Ensure that within an array in R, only elements of the same data type can be saved. If you want to save different types of data in the same data structure, we advise you to consult the R data type “list”.
With “array()”, you can not only create new arrays, but also convert vectors or matrices already existing in your code into arrays. To do this, simply call the function with the element you want to sort into an array and specify the desired dimensions:
vector <- 1:9
vector_als_array <- array(vector, dim = c(3,3))
# Conversion de matrices en arrays
matrix <- matrix(1:9, nrow = 3, ncol = 3)
matrix_als_array <- array(matrix, dim = dim(matrix))
R
Indexing: learn how to access array elements¶
You can access the elements of your array using indexing.
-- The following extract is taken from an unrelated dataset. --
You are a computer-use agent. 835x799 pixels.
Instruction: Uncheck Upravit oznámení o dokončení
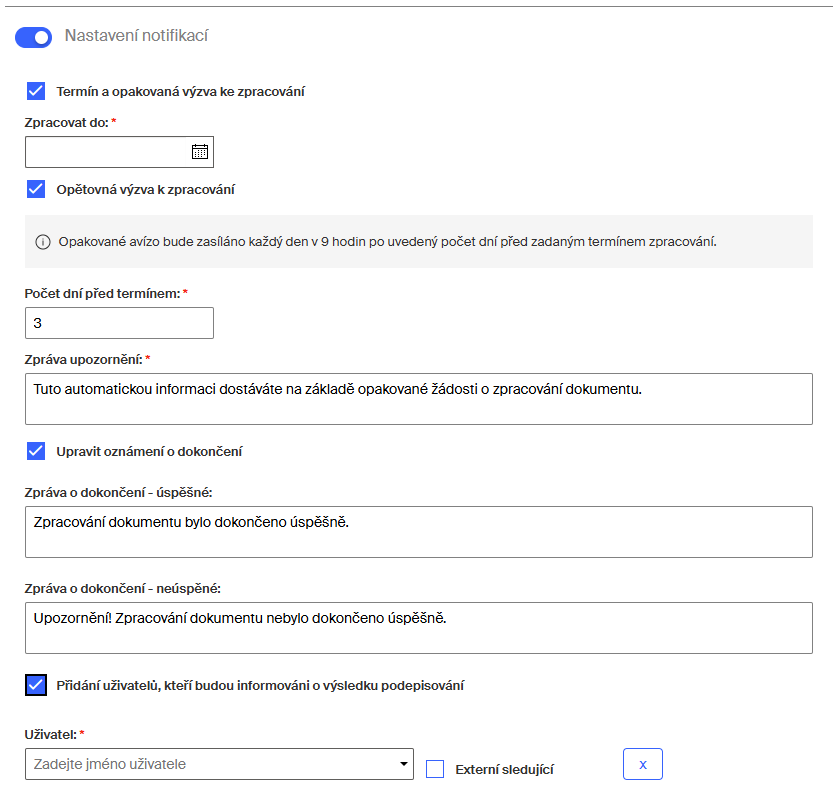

Indices of the desired element, as in many other programming languages, are given in square brackets. For multidimensional arrays, you can also display an entire row or column in addition to specific elements.
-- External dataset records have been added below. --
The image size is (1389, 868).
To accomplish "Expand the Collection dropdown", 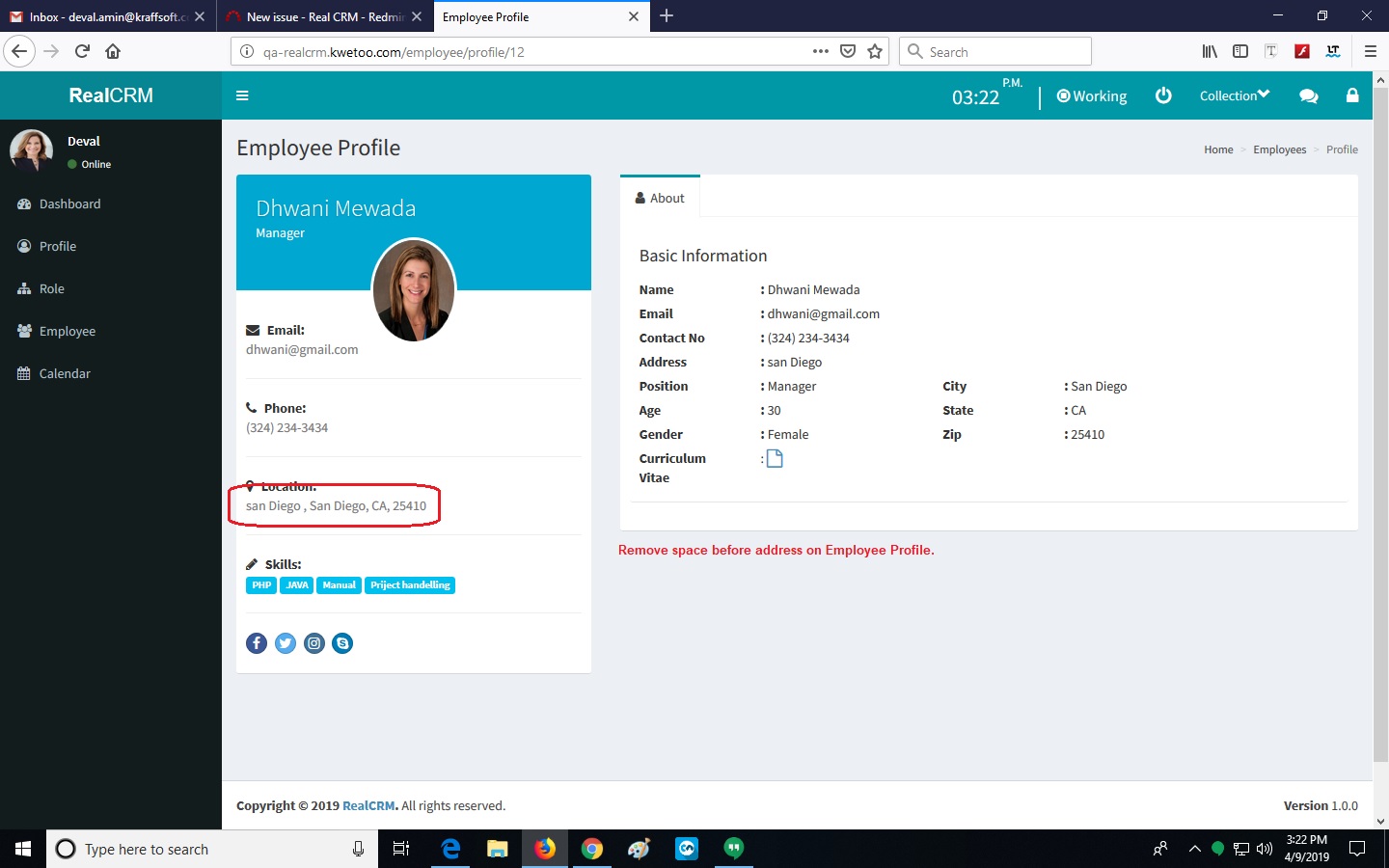I will [x=1234, y=95].
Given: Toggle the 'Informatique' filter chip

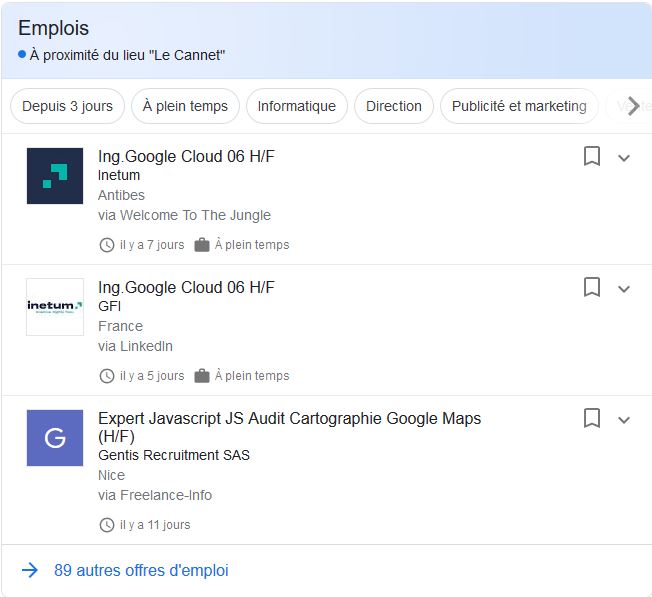Looking at the screenshot, I should pyautogui.click(x=297, y=106).
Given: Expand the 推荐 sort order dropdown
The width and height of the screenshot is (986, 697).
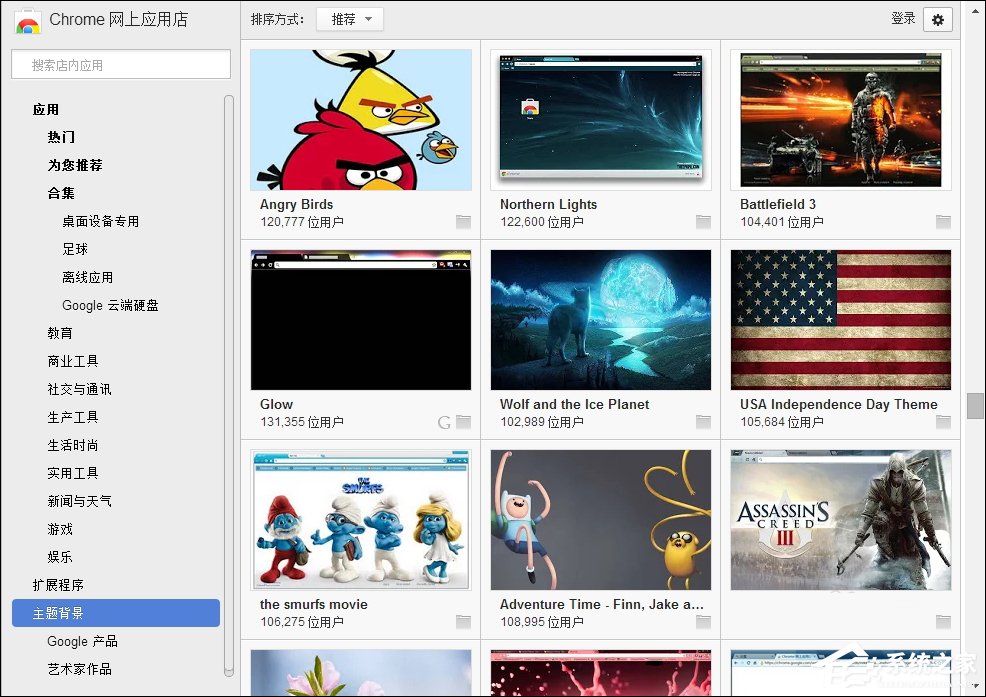Looking at the screenshot, I should coord(349,19).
exempledarray <- array(1:6, dim = c(2, 3))
# Accès à l’élément dans la première ligne, deuxième colonne
element <- exempledarray[1, 2]
# Accès à la première ligne
ligne <- exempledarray[, 1]
# Accès à la première colonne
colonne <- exempledarray[1, ]
R
If you already use other programming languages but are still new to programming with R, indexing in R may seem surprising to you. Unlike many other languages, the count does not start at 0, but starts from 1, like counting in natural language.
Calculate with arrays¶
With arrays you can apply various mathematical functions to a whole volume of data. For example, you can calculate the sum of two arrays, which you can think of as adding two matrices. To do this, make sure the arrays have the same dimensions or lengths, which you can find using the R Array length function.
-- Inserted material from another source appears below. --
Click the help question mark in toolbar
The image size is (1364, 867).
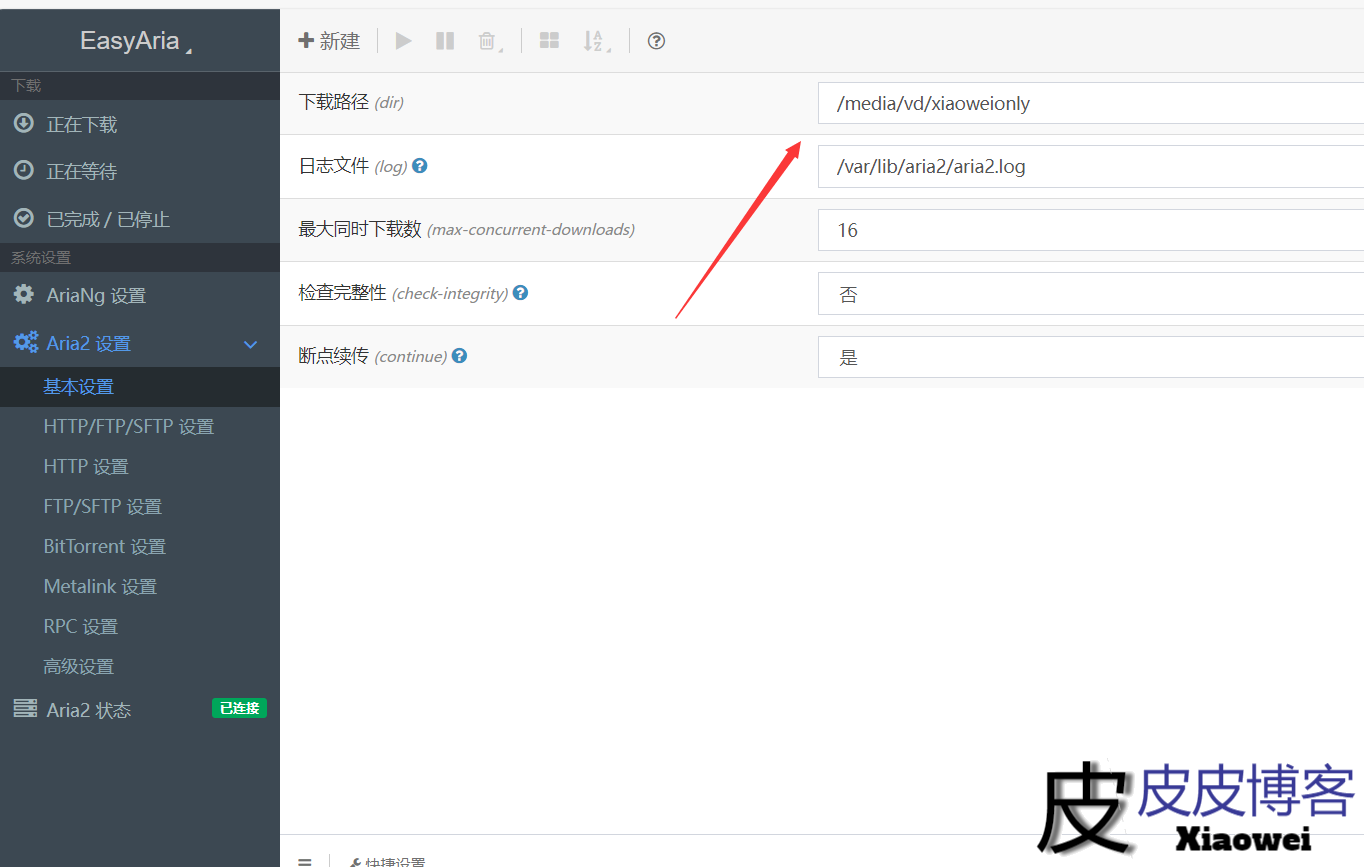[x=656, y=41]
array1 <- array(1:4, dim = c(2,2))
array2 <- array(5:8, dim = c(2,2))
résultat <- array1 + array2
R
Apart from basic arithmetic operations, available as R operators, various functions are also defined on arrays in R to help you perform various calculations. For example, you can calculate the average of all the elements of an array with the R command “mean()”:
Another advantage is that using the R-Array function “apply(array, MARGIN, FUN)”, you can apply various functions to a dimension of your choice. The function has different parameters:
- array: array being examined
- MARGIN: dimension for which the function must be used where 1 is for the rows and 2 for the columns.
- FUN: vector function which returns a scalar result.
Here is an example of using “apply()”:
# Créer un array
testarray <- array(1:6, dim = c(2,3))
# Application de apply()
moyenne_colonnes <- apply(array, MARGIN = 2, FUN = mean)
# Affichage du résultat
print(moyenne_colonnes)
R
Displaying the programming code above returns three values, each indicating the average value of the column: 1.5, 3.5 5.5.